Diminsky escuchó con paciencia los comentarios de Frank sobre el instrumento, pero por su expresión parecía que alguien hubiera depositado a sus pies un cadáver de dos días.
Sugirió que describieran el sextante en la lista de artefactos.
Frank salió con la cinta y el sextante y cruzó la base andando solo, decidiendo actuar con sutileza a partir de ese momento en aquello que tuviera injerencia el almirante. Que descubriera él solo las cosas. A Diminsky le disgustaba figurar en segundo plano, de manera que si lograba hacerle pensar que todo era idea suya...
Frank se detuvo cuando sintió las primeras gotas que golpeaban en su gorra. Lluvia. Corrió a buscar refugio en el momento en que las nubes descargaban, pero se quedó empapado por el peor chaparrón que había visto desde los monzones en Vietnam.
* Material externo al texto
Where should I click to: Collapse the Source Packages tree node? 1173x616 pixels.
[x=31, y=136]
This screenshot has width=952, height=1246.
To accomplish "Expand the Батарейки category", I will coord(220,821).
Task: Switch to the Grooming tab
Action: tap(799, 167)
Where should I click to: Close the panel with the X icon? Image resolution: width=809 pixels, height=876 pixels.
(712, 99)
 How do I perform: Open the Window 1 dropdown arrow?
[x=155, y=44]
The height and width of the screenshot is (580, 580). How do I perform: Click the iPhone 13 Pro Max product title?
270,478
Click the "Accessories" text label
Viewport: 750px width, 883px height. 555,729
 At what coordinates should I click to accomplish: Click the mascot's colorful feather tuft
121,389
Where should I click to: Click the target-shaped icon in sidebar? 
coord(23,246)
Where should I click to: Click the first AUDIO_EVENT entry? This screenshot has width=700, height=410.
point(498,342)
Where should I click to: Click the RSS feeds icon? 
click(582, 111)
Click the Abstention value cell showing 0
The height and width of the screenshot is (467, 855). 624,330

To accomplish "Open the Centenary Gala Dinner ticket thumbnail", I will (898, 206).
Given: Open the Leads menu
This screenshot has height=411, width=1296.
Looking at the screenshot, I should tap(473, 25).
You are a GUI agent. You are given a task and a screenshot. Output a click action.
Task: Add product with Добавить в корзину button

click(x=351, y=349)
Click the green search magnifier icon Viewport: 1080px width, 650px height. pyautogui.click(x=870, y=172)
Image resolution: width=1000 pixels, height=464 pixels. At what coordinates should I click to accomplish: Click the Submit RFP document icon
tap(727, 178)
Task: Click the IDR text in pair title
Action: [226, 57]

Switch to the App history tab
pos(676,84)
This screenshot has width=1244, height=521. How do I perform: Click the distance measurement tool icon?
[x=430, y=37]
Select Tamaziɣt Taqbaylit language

Se mantuvo debajo del porche en la oficina del C.I.D. contemplando la lluvia, pero pensando en el Candlefish. Las circunstancias de su hundimiento, esa información debía de estar disponible, pero se hallaría enterrada en alguna parte de los archivos en Washington. Haría que se la enviaran.
Cuando llegara el momento de coordinar los informes, pruebas y coincidencias, ¿cómo debía presentarlos? No había duda de que los servicios telegráficos captarían parte de la artillería enviada por los japoneses. Por supuesto, el asunto podía presentarse como un simple incidente (un submarino de flota que había emergido accidentalmente) para no mencionar las diversas circunstancias atenuantes. ¿Pero qué sucedería si algo se filtraba...? REGRESA SUBMARINO DE FLOTA PERDIDO DURANTE TREINTA AÑOS. GRAN CONMOCIÓN EN LA MARINA. EL MISTERIO MÁS GRANDE DE NUESTROS TIEMPOS. Frank se imaginaba los titulares y las consecuencias. Un gran empujón de la prensa podía significar el impulso que necesitaba la Marina para lanzar una investigación en escala completa.
Frank lo estuvo rumiando durante largo rato, hasta que la lluvia disminuyó considerablemente y pudo continuar su camino hacia el buque auxiliar. Cuando llegó estaba sonriendo, empezando a dar forma a un plan para que las cosas se hicieran a su manera.